_YOUR GOAL_
Retype, without any changes, the passage of the Heavenly Mother article below that begins with the words "Stanton and a" and ends with the words "to the creators.".

_DOCUMENT PASSAGE_

--- START ---

Early feminists talked about a Heavenly Mother — and not all of them were Latter-day Saints

(Photo illustration by Amy Lewis | The Salt Lake Tribune)

Nineteenth-century Latter-day Saint feminists were not alone in their belief in a Heavenly Mother.

There are hints of a feminine deity in ancient Hebrew scriptures and stories as well as in writings of early Christian fathers, scholar Fiona Givens argued Thursday at a “Women of Mormondom” conference at Orem’s Utah Valley University.

Givens was a keynote speaker at the two-day symposium, exploring themes of polygamy, political polarization, marriage, family and gender and publishing female voices.

The Eugene England Lecture to be given Thursday night by Laurie Maffly-Kipp, professor of religion and politics and Washington University in St. Louis was titled “‘This is a Woman’s Church’: Prophetesses, Domestics, and Rangatira in Mormon History.”

In her lecture, Givens, co-author of “The God Who Weeps,” said 19th-century women in The Church of Jesus Christ of Latter-day Saints likely were encouraged in their ideas about a Mother God by American suffragist Elizabeth Cady Stanton.

Stanton and a committee of other women published The Woman’s Bible, in which they interpreted the Genesis story, Givens told a packed audience, to include “a plurality of gods” indicated by the “let us” references to the creators.

“‘A Heavenly Father, Mother, and Son would seem more rational,’ more than three male personages,” the scholar quotes Stanton as saying.

The Shakers, an 18th-century faith, “also posed an unusual challenge to divine patriarchy,” Givens said, “positing as they did a female incarnation of Jesus in [founder] Ann Lee.”

In her prepared remarks, Givens concluded that “Mormonism has already achieved two feminist landmarks toward which Cady Stanton could only wistfully aspire, and which no other Christian tradition has yet to accomplish.”

It has “a scripturally warranted dogma that places Eve at the forefront, as the initiator and bold champion of the entire human family’s sojourn on earth,” she said, “and a theological affirmation of a feminine counterpart to God the Father, equal in glory and divinity.”

What remains is for Latter-day Saints, Givens said, “to tap more deeply the potential of a theological framework that has dared to challenge the model of unequivocal patriarchy, both on earth and in heaven.”

Kristine Haglund, former editor of Dialogue A Journal of Mormon Thought, spoke on anger in Mormon doctrine and culture at the conference, and was present for Givens’ speech.

Heavenly Mother scholarship is “a little more accepted by mainstream Latter-day Saints,” Haglund said, “since the first publications in the 1980s and 1970s by scholars Linda Wilcox, Margaret Toscano, Janice Allred and Maxine Hanks.”

The church itself “has assimilated some of this scholarship into its own essay,” said Haglund, a Boston-based writer and editor. “And general authorities are referring to ‘heavenly parents’ more frequently over the pulpit these days.”

The conference took its name, “Women of Mormondom,” from an 1877 volume by the same name, which included hundreds of profiles of Latter-day Saint women.

“While written by Edward Tullidge, Eliza R. Snow solicited material for the book, worked extensively on the manuscript, and promoted it among LDS women,” UVU organizers wrote in the symposium description. “It was … the story Mormon women wanted told of themselves.”

What stories do LDS women “want told about their lives today?” they wondered. “What shape do their lives reflect in contemporary American culture?”

The conference, sponsored by the school’s Center for the Study of Ethics, continues Friday.

--- END ---

_DATA BELOW_
--- START ---

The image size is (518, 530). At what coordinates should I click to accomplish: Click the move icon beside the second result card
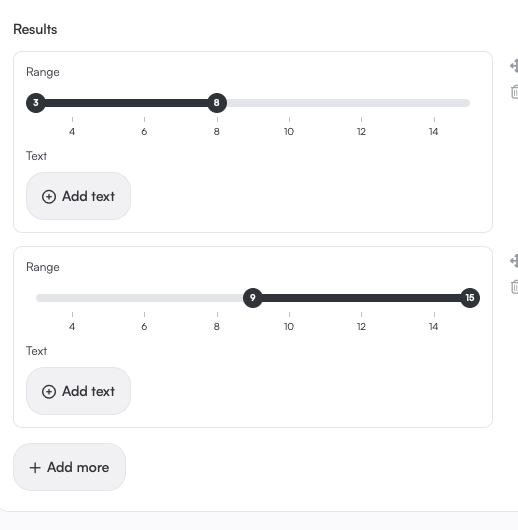pos(514,261)
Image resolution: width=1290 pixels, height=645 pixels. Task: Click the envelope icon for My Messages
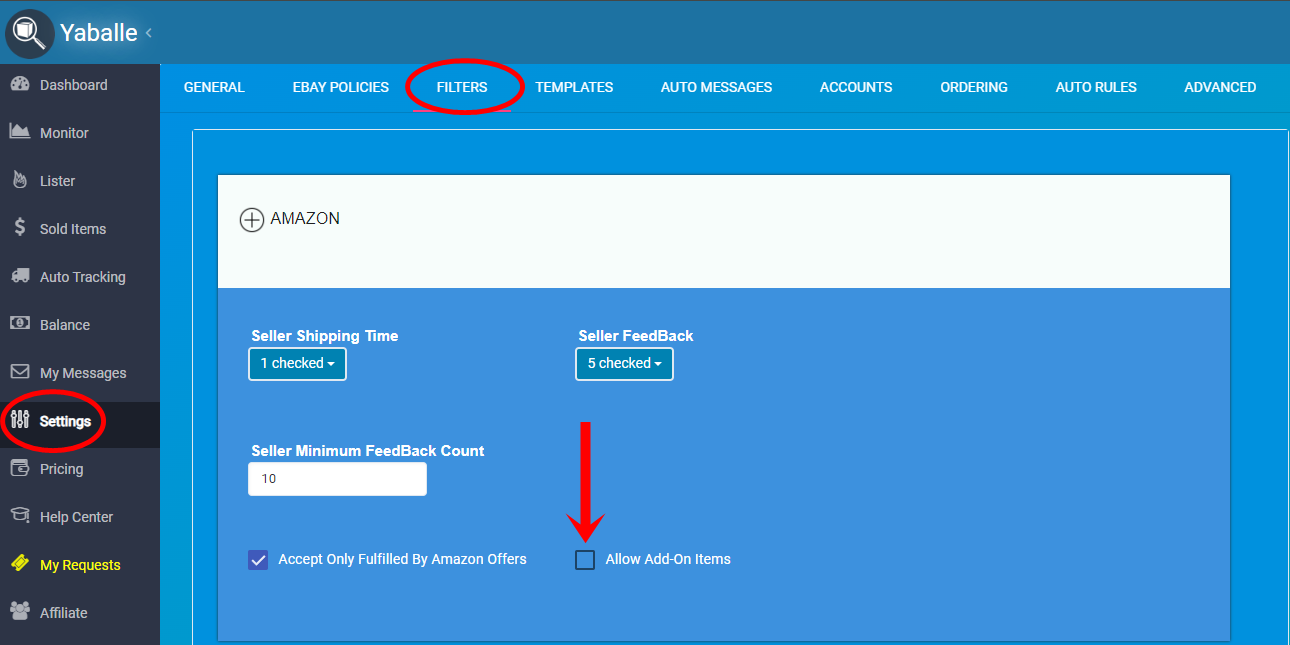tap(20, 372)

--- END ---

_SOLUTION FOR THIS TASK_
Stanton and a committee of other women published The Woman’s Bible, in which they interpreted the Genesis story, Givens told a packed audience, to include “a plurality of gods” indicated by the “let us” references to the creators.